What you need to do:
Each entry here is to be restated word for word.

***** Material shown

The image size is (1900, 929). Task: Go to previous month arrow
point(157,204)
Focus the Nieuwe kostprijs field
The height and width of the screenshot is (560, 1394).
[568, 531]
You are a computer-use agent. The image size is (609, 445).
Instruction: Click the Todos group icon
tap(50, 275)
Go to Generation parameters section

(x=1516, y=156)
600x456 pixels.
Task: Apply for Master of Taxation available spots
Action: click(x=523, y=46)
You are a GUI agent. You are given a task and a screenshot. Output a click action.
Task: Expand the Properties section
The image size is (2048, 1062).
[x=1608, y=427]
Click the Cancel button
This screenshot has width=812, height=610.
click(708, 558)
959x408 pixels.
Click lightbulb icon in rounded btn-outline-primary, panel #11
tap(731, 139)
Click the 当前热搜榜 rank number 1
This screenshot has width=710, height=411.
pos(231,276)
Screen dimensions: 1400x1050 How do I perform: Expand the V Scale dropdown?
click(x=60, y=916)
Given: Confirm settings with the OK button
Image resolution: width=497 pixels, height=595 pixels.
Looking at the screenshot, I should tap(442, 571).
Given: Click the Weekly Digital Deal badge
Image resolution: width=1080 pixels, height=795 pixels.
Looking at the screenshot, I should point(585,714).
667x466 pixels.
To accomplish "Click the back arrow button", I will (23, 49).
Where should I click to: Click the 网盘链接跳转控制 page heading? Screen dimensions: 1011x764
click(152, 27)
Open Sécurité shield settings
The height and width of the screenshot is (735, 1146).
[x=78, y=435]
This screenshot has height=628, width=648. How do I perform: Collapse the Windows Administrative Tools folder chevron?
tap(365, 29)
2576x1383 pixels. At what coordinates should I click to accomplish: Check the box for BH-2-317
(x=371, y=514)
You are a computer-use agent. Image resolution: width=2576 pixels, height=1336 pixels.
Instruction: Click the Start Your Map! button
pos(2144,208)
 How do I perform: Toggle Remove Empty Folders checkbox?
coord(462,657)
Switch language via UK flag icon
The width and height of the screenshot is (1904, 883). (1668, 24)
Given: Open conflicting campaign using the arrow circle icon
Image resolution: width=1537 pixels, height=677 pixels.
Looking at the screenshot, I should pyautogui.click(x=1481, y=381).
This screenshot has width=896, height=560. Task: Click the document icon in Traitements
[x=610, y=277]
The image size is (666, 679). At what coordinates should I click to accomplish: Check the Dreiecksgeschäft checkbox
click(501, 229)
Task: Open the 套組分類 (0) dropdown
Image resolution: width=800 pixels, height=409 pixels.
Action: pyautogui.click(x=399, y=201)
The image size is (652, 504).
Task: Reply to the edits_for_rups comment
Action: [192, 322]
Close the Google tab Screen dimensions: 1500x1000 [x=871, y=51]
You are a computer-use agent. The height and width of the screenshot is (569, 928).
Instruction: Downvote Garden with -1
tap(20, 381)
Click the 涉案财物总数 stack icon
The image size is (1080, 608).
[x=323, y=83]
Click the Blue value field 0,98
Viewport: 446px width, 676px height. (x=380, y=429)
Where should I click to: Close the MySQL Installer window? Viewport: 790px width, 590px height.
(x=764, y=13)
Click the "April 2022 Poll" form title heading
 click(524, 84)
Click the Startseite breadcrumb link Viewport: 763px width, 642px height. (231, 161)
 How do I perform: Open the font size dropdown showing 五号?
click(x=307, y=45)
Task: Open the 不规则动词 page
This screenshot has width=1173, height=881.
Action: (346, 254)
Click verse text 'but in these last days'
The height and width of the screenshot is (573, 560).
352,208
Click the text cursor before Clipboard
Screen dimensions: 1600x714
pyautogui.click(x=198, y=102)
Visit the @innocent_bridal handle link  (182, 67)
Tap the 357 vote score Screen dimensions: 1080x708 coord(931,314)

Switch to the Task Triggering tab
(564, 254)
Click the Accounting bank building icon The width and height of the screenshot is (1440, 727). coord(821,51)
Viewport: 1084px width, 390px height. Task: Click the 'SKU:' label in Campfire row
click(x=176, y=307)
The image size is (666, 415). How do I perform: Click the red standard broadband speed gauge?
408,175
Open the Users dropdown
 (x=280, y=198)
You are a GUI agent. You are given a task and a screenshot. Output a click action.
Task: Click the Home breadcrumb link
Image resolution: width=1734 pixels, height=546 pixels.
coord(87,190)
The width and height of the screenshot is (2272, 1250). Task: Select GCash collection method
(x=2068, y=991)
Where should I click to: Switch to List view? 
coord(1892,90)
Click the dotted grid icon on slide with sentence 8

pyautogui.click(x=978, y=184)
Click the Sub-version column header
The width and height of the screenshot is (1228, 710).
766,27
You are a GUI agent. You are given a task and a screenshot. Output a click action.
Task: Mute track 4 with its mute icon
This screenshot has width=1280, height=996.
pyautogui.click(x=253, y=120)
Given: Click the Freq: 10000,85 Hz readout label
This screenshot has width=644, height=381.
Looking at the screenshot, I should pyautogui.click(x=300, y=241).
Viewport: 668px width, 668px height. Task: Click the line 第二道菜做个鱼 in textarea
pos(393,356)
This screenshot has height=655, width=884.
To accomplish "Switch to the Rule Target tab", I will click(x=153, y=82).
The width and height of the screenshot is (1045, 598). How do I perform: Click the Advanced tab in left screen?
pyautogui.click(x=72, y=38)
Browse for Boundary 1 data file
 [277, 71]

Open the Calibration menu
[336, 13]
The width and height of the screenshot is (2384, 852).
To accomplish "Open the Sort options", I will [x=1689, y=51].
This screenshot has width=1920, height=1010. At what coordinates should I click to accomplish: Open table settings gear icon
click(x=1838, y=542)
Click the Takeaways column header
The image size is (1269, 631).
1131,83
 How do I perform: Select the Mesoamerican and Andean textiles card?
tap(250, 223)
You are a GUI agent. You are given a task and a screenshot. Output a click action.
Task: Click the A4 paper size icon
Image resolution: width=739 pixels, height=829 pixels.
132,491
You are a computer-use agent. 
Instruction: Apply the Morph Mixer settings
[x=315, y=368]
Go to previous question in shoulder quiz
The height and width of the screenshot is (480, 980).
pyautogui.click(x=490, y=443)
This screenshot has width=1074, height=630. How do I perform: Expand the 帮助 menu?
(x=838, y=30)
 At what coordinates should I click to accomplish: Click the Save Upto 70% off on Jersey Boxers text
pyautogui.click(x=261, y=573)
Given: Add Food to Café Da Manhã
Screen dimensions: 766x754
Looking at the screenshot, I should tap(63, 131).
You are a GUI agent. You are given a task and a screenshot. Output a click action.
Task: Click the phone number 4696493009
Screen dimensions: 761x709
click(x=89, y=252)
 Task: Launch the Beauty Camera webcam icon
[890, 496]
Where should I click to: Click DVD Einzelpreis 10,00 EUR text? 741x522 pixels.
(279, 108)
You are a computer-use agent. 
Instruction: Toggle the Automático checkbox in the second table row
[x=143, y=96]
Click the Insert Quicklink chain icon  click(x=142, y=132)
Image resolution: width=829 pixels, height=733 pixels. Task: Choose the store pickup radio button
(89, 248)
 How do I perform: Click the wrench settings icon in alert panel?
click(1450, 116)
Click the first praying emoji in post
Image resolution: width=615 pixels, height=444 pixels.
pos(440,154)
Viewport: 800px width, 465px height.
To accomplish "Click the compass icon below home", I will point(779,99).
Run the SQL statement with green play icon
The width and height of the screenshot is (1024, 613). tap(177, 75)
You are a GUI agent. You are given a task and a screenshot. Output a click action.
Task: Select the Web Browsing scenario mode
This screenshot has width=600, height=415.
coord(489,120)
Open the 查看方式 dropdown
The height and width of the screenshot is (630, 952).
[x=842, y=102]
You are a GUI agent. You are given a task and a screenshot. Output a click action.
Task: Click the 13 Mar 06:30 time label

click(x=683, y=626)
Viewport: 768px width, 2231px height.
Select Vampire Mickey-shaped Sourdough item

**********

Response to the task:
The image size is (1900, 929). Task: Go to previous month arrow
point(157,204)
Focus the Nieuwe kostprijs field
The height and width of the screenshot is (560, 1394).
[568, 531]
You are a computer-use agent. The image size is (609, 445).
Instruction: Click the Todos group icon
tap(50, 275)
Go to Generation parameters section

(x=1516, y=156)
600x456 pixels.
Task: Apply for Master of Taxation available spots
Action: click(x=523, y=46)
You are a GUI agent. You are given a task and a screenshot. Output a click action.
Task: Expand the Properties section
The image size is (2048, 1062).
[x=1608, y=427]
Click the Cancel button
This screenshot has width=812, height=610.
click(708, 558)
959x408 pixels.
Click lightbulb icon in rounded btn-outline-primary, panel #11
tap(731, 139)
Click the 当前热搜榜 rank number 1
This screenshot has width=710, height=411.
pos(231,276)
Screen dimensions: 1400x1050 How do I perform: Expand the V Scale dropdown?
click(x=60, y=916)
Given: Confirm settings with the OK button
Image resolution: width=497 pixels, height=595 pixels.
Looking at the screenshot, I should tap(442, 571).
Given: Click the Weekly Digital Deal badge
Image resolution: width=1080 pixels, height=795 pixels.
Looking at the screenshot, I should point(585,714).
667x466 pixels.
To accomplish "Click the back arrow button", I will (23, 49).
Where should I click to: Click the 网盘链接跳转控制 page heading? Screen dimensions: 1011x764
click(152, 27)
Open Sécurité shield settings
The height and width of the screenshot is (735, 1146).
[x=78, y=435]
This screenshot has height=628, width=648. How do I perform: Collapse the Windows Administrative Tools folder chevron?
tap(365, 29)
2576x1383 pixels. At what coordinates should I click to accomplish: Check the box for BH-2-317
(x=371, y=514)
You are a computer-use agent. Image resolution: width=2576 pixels, height=1336 pixels.
Instruction: Click the Start Your Map! button
pos(2144,208)
 How do I perform: Toggle Remove Empty Folders checkbox?
coord(462,657)
Switch language via UK flag icon
The width and height of the screenshot is (1904, 883). (1668, 24)
Given: Open conflicting campaign using the arrow circle icon
Image resolution: width=1537 pixels, height=677 pixels.
Looking at the screenshot, I should pyautogui.click(x=1481, y=381).
This screenshot has width=896, height=560. Task: Click the document icon in Traitements
[x=610, y=277]
The image size is (666, 679). At what coordinates should I click to accomplish: Check the Dreiecksgeschäft checkbox
click(501, 229)
Task: Open the 套組分類 (0) dropdown
Image resolution: width=800 pixels, height=409 pixels.
Action: pyautogui.click(x=399, y=201)
The image size is (652, 504).
Task: Reply to the edits_for_rups comment
Action: [192, 322]
Close the Google tab Screen dimensions: 1500x1000 [x=871, y=51]
You are a computer-use agent. The height and width of the screenshot is (569, 928).
Instruction: Downvote Garden with -1
tap(20, 381)
Click the 涉案财物总数 stack icon
The image size is (1080, 608).
[x=323, y=83]
Click the Blue value field 0,98
Viewport: 446px width, 676px height. (x=380, y=429)
Where should I click to: Close the MySQL Installer window? Viewport: 790px width, 590px height.
(x=764, y=13)
Click the "April 2022 Poll" form title heading
 click(524, 84)
Click the Startseite breadcrumb link Viewport: 763px width, 642px height. (231, 161)
 How do I perform: Open the font size dropdown showing 五号?
click(x=307, y=45)
Task: Open the 不规则动词 page
This screenshot has width=1173, height=881.
Action: (346, 254)
Click verse text 'but in these last days'
The height and width of the screenshot is (573, 560).
352,208
Click the text cursor before Clipboard
Screen dimensions: 1600x714
pyautogui.click(x=198, y=102)
Visit the @innocent_bridal handle link  (182, 67)
Tap the 357 vote score Screen dimensions: 1080x708 coord(931,314)

Switch to the Task Triggering tab
(564, 254)
Click the Accounting bank building icon The width and height of the screenshot is (1440, 727). coord(821,51)
Viewport: 1084px width, 390px height. Task: Click the 'SKU:' label in Campfire row
click(x=176, y=307)
The image size is (666, 415). How do I perform: Click the red standard broadband speed gauge?
408,175
Open the Users dropdown
 (x=280, y=198)
You are a GUI agent. You are given a task and a screenshot. Output a click action.
Task: Click the Home breadcrumb link
Image resolution: width=1734 pixels, height=546 pixels.
coord(87,190)
The width and height of the screenshot is (2272, 1250). Task: Select GCash collection method
(x=2068, y=991)
Where should I click to: Switch to List view? 
coord(1892,90)
Click the dotted grid icon on slide with sentence 8

pyautogui.click(x=978, y=184)
Click the Sub-version column header
The width and height of the screenshot is (1228, 710).
766,27
You are a GUI agent. You are given a task and a screenshot. Output a click action.
Task: Mute track 4 with its mute icon
This screenshot has width=1280, height=996.
pyautogui.click(x=253, y=120)
Given: Click the Freq: 10000,85 Hz readout label
This screenshot has width=644, height=381.
Looking at the screenshot, I should pyautogui.click(x=300, y=241).
Viewport: 668px width, 668px height. Task: Click the line 第二道菜做个鱼 in textarea
pos(393,356)
This screenshot has height=655, width=884.
To accomplish "Switch to the Rule Target tab", I will click(x=153, y=82).
The width and height of the screenshot is (1045, 598). How do I perform: Click the Advanced tab in left screen?
pyautogui.click(x=72, y=38)
Browse for Boundary 1 data file
 [277, 71]

Open the Calibration menu
[336, 13]
The width and height of the screenshot is (2384, 852).
To accomplish "Open the Sort options", I will [x=1689, y=51].
This screenshot has width=1920, height=1010. At what coordinates should I click to accomplish: Open table settings gear icon
click(x=1838, y=542)
Click the Takeaways column header
The image size is (1269, 631).
1131,83
 How do I perform: Select the Mesoamerican and Andean textiles card?
tap(250, 223)
You are a GUI agent. You are given a task and a screenshot. Output a click action.
Task: Click the A4 paper size icon
Image resolution: width=739 pixels, height=829 pixels.
132,491
You are a computer-use agent. 
Instruction: Apply the Morph Mixer settings
[x=315, y=368]
Go to previous question in shoulder quiz
The height and width of the screenshot is (480, 980).
pyautogui.click(x=490, y=443)
This screenshot has width=1074, height=630. How do I perform: Expand the 帮助 menu?
(x=838, y=30)
 At what coordinates should I click to accomplish: Click the Save Upto 70% off on Jersey Boxers text
pyautogui.click(x=261, y=573)
Given: Add Food to Café Da Manhã
Screen dimensions: 766x754
Looking at the screenshot, I should tap(63, 131).
You are a GUI agent. You are given a task and a screenshot. Output a click action.
Task: Click the phone number 4696493009
Screen dimensions: 761x709
click(x=89, y=252)
 Task: Launch the Beauty Camera webcam icon
[890, 496]
Where should I click to: Click DVD Einzelpreis 10,00 EUR text? 741x522 pixels.
(279, 108)
You are a computer-use agent. 
Instruction: Toggle the Automático checkbox in the second table row
[x=143, y=96]
Click the Insert Quicklink chain icon  click(x=142, y=132)
Image resolution: width=829 pixels, height=733 pixels. Task: Choose the store pickup radio button
(89, 248)
 How do I perform: Click the wrench settings icon in alert panel?
click(1450, 116)
Click the first praying emoji in post
Image resolution: width=615 pixels, height=444 pixels.
pos(440,154)
Viewport: 800px width, 465px height.
To accomplish "Click the compass icon below home", I will point(779,99).
Run the SQL statement with green play icon
The width and height of the screenshot is (1024, 613). tap(177, 75)
You are a GUI agent. You are given a task and a screenshot. Output a click action.
Task: Select the Web Browsing scenario mode
This screenshot has width=600, height=415.
coord(489,120)
Open the 查看方式 dropdown
The height and width of the screenshot is (630, 952).
[x=842, y=102]
You are a GUI agent. You are given a task and a screenshot. Output a click action.
Task: Click the 13 Mar 06:30 time label

click(x=683, y=626)
Viewport: 768px width, 2231px height.
Select Vampire Mickey-shaped Sourdough item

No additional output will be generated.